GOAL » Reproduce the items below word for word, leaving out the pictures.
***** RECORDS FOR PROCESSING
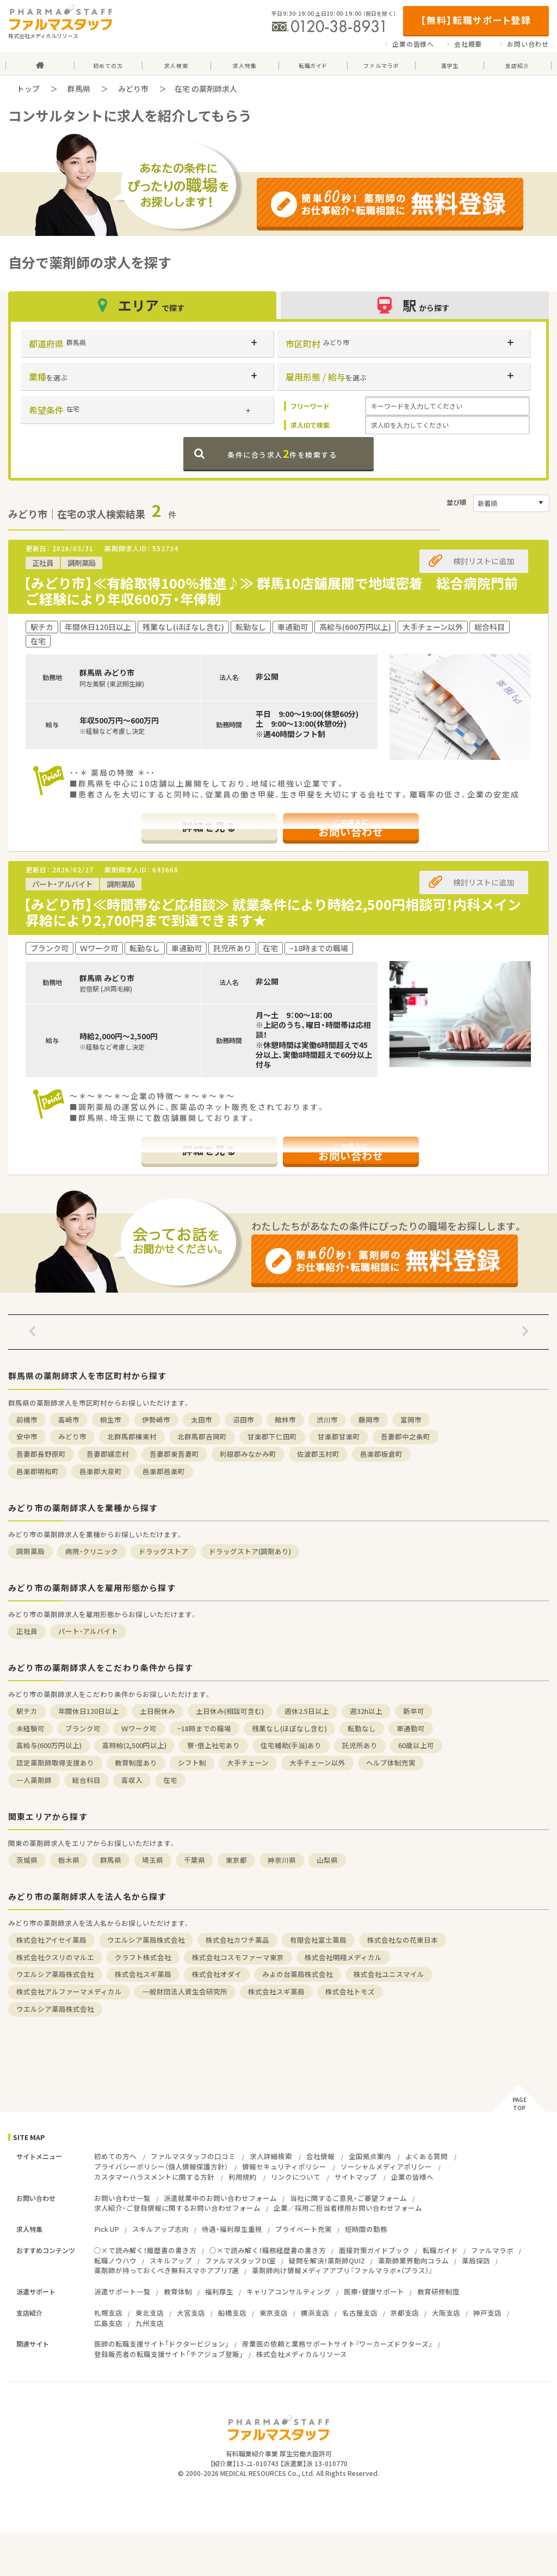 The height and width of the screenshot is (2576, 557). Describe the element at coordinates (161, 2343) in the screenshot. I see `医師の転職支援サイト「ドクタービジョン」` at that location.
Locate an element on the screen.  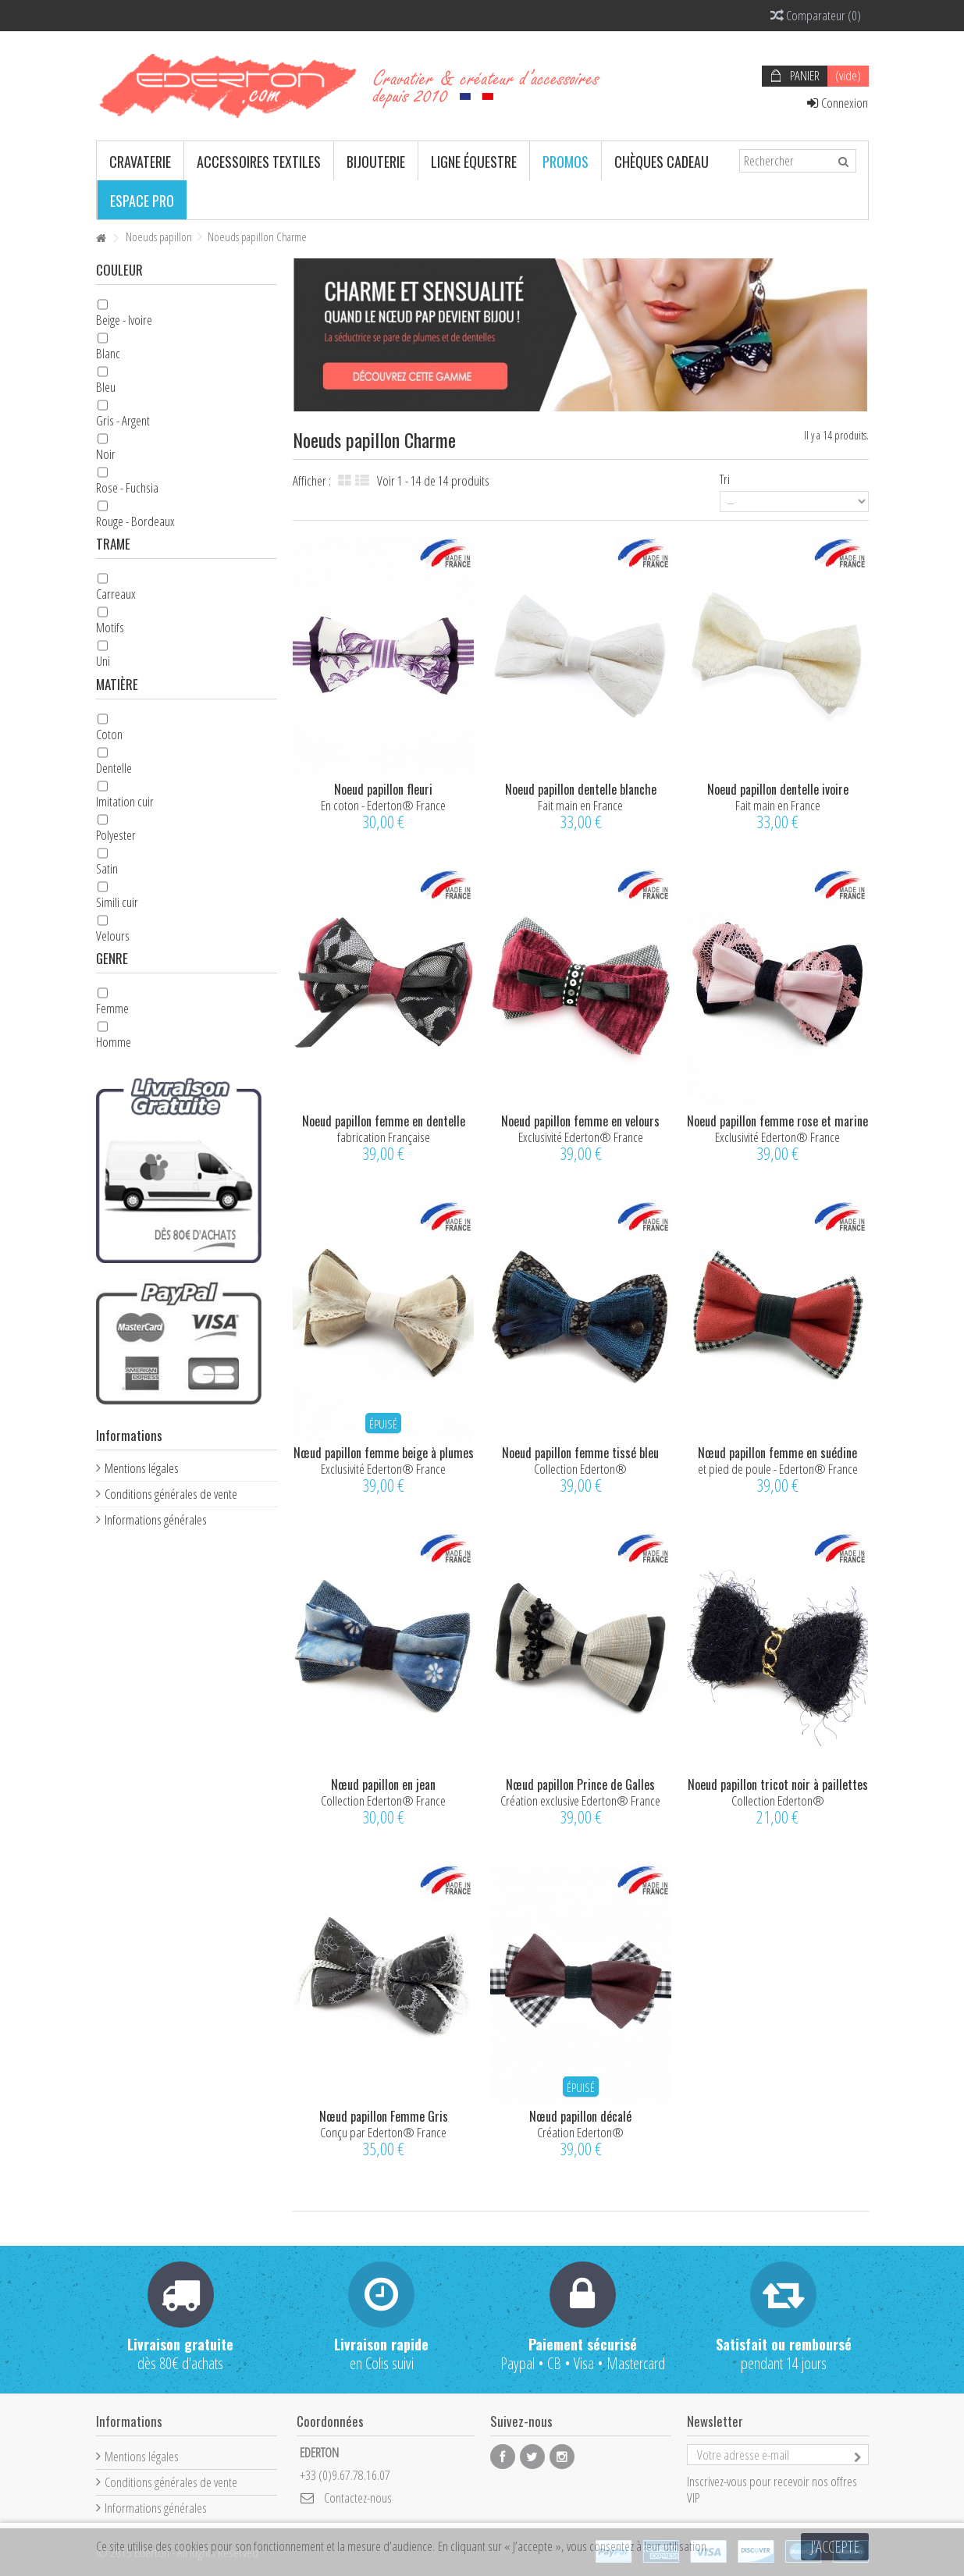
Rouge - Bordeaux is located at coordinates (135, 521).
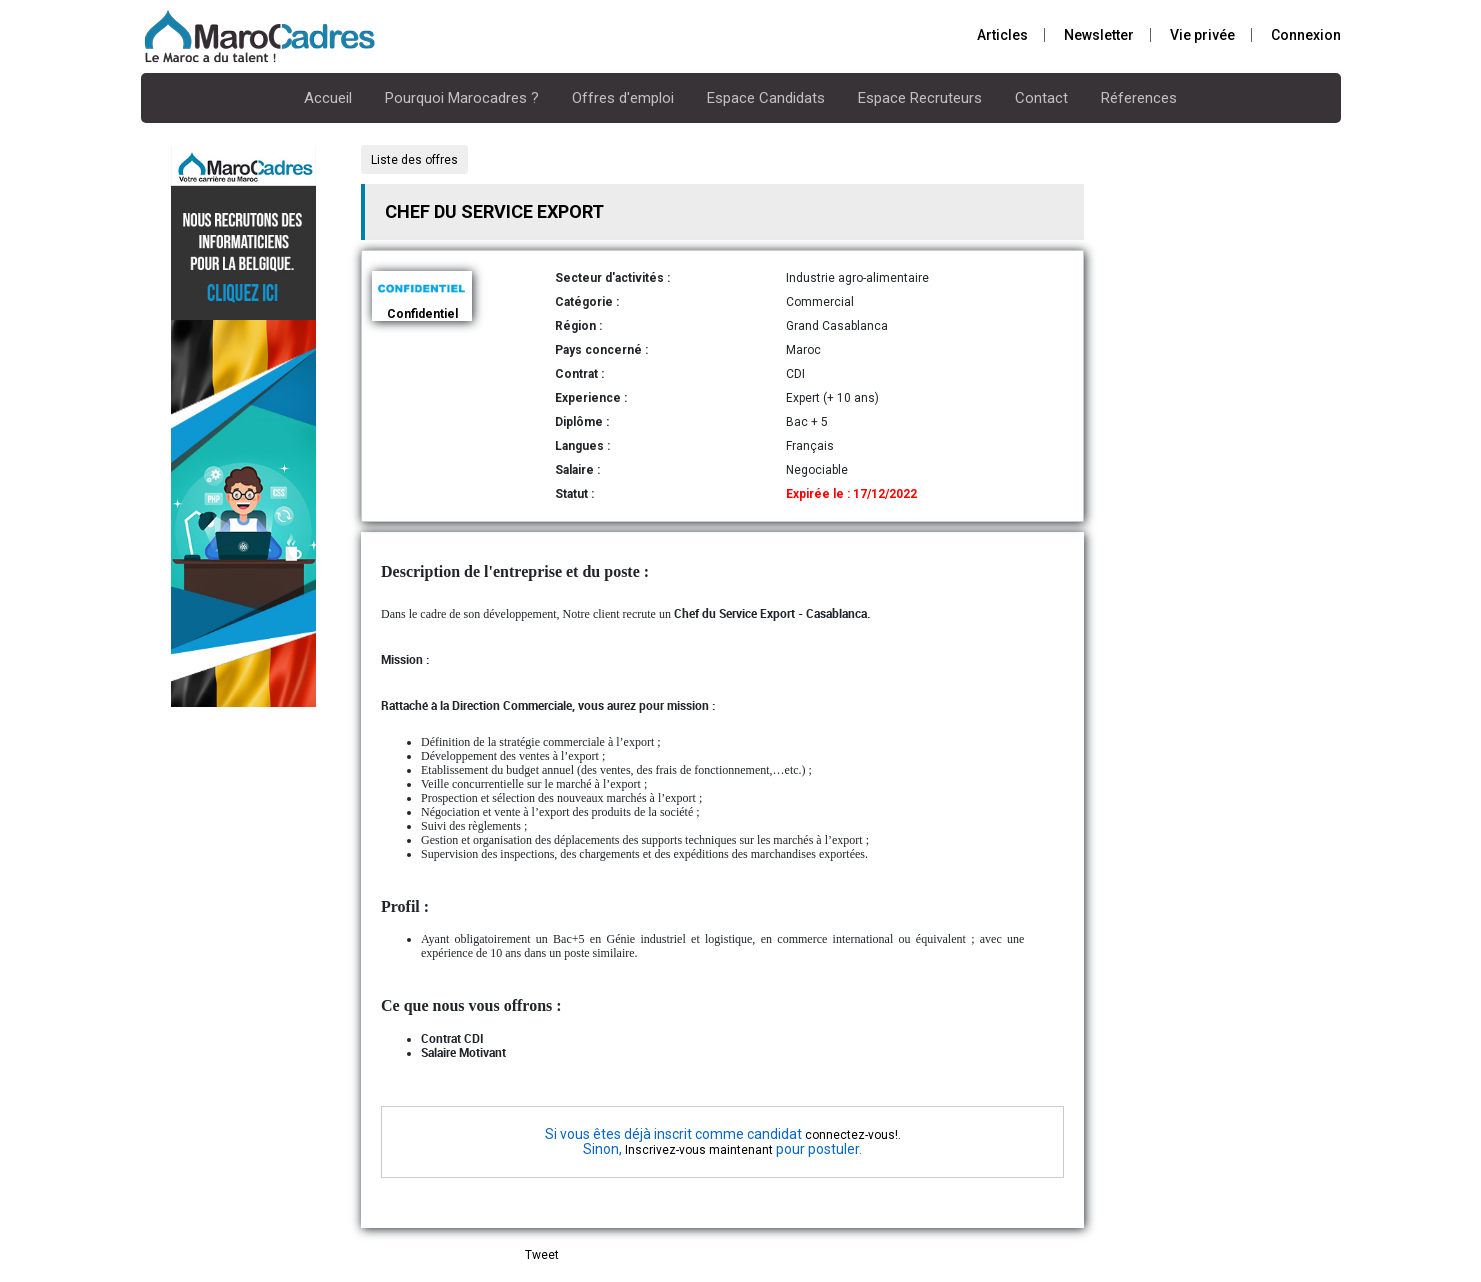 The image size is (1481, 1282). What do you see at coordinates (1202, 35) in the screenshot?
I see `Vie privée` at bounding box center [1202, 35].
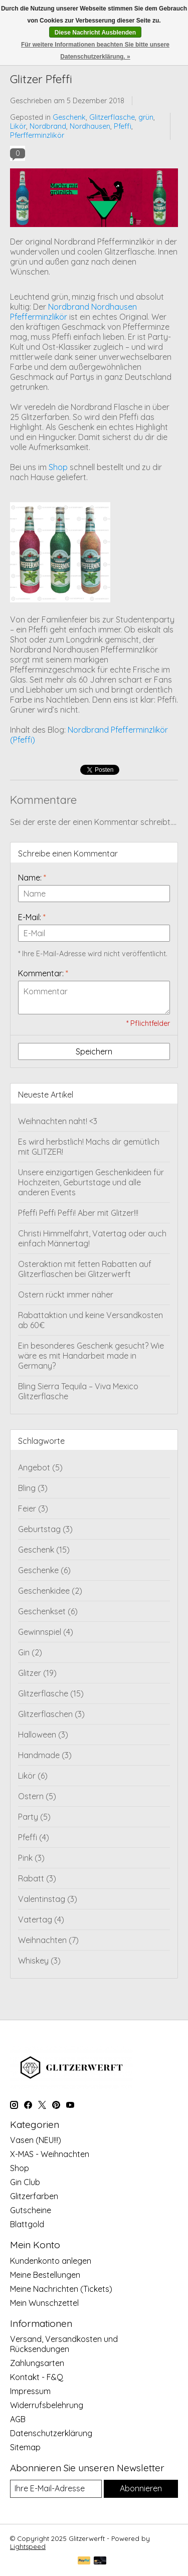  I want to click on Pfeffi Peffi Peffi! Aber mit Glitzer!!!, so click(78, 1213).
**********
TASK RESULT »
 The height and width of the screenshot is (2576, 557). Describe the element at coordinates (161, 2343) in the screenshot. I see `医師の転職支援サイト「ドクタービジョン」` at that location.
Locate an element on the screen.  
Rouge - Bordeaux is located at coordinates (135, 521).
 The image size is (1481, 1282). What do you see at coordinates (1202, 35) in the screenshot?
I see `Vie privée` at bounding box center [1202, 35].
  I want to click on Pfeffi Peffi Peffi! Aber mit Glitzer!!!, so click(78, 1213).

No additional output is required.